The Democratic party, specifically President Obama, has the most at stake in the war. Over the past year the President, the Congress, and the military have increased the number of US troops in Afghanistan to double their previous levels, most recently sending a surge of thirty thousand troops to the country. The President has also changed out the commander of US forces in Afghanistan twice so far, replacing General David McKiernan with General Staley McChrystal, who he later replaced with David Petraeus, after McChrystal’s aides made negative remarks about the Vice-President in an interview with Rolling Stone magazine. Many observers applauded President Obama for appointing General David Petraeus, who is famous for successfully executing the Iraq surge and stabilizing the country, to lead the war in Afghanistan. But if the war gets dramatically worse, Obama risks appearing as if he derailed the Afghanistan war due to a personal vendetta. These changes by most opinions have now made Obama culpable for the war in Afghanistan and its possible failure. If the war gets dramatically worse, it will hurt the president politically in the 2012 presidential elections and the Democratic Party in the midterm elections in November of this year.

There are three major criticisms of the President‘s policies in Afghanistan that could be used against him in the upcoming elections. The first is the 2011 pullout date the President has established, which could encourage the Afghan government to make deals with the Taliban before the US leaves and the whole country tumbles into disarray. Secondly, the President has antagonized of Hamid Karzai. While most of the President’s complaints over the corruption in the Afghan government are correct, his attacks on Karzai have created a great deal of friction between the US and Afghani governments without actually decreasing the corruption in Afghanistan. Thirdly the President has come under criticism for not creating an environment conducive to cooperation between the military and the State Department. The State Department has no consistent liaisons with the military, only a patchwork of constantly shifting diplomats and advisors, all with different opinions on how the war should be fought and organized.

For the midterm elections, Obama’s role in the Afghanistan surge could result in lower voter turn-out from the Democratic base, which largely opposes the war. But with the considerable risks the war brings to the Obama administration, there is also the possibility of great rewards. While the war is not likely to change drastically between now and November, its results will likely have a significant effect on the next presidential election. If Petraeus can salvage the situation in Afghanistan, make significant improvements, and bring the troops home before the 2012 elections, it would be a significant boon to Obama’s reelection campaign.

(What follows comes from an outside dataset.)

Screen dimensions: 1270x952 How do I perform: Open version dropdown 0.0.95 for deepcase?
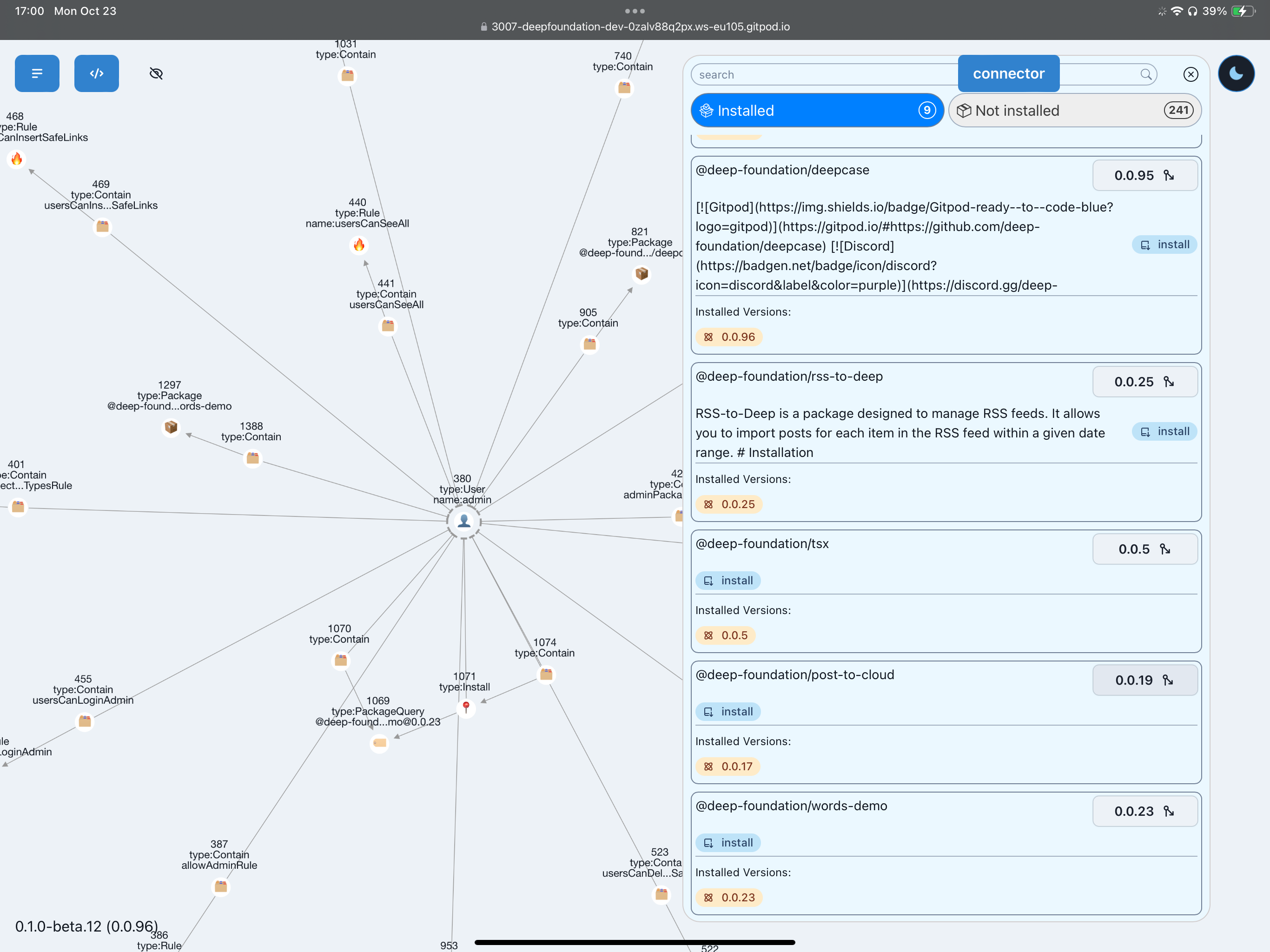[x=1144, y=176]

While a US failure in Afghanistan would reflect most unfavorably on the Democrats, the Republicans are not immune from the political fallout from the Afghanistan war. Obama’s handling of the Afghanistan war has created an ideal field for the Republicans to criticize the Democratic party’s leadership, but Republicans must be wary of alienating their voter base as in the case of Republican party chairman Michael Steele. Steele recently criticized the President for his handling of the war, implying that US troops should be pulled out of the country. Many people in the Republican Party who support the war were offended by these statements, and have called for Steele to resign from his post. Steele’s plight provides a strong warning to Republican candidates not to shelve their ideals in order to try to win seats.

For now, the Afghanistan war remains a murky issue, with no obvious solutions to the problems it raises. If handled improperly, the war could be a major stumbling block for both parties in the November midterm elections, and the 2012 presidential elections.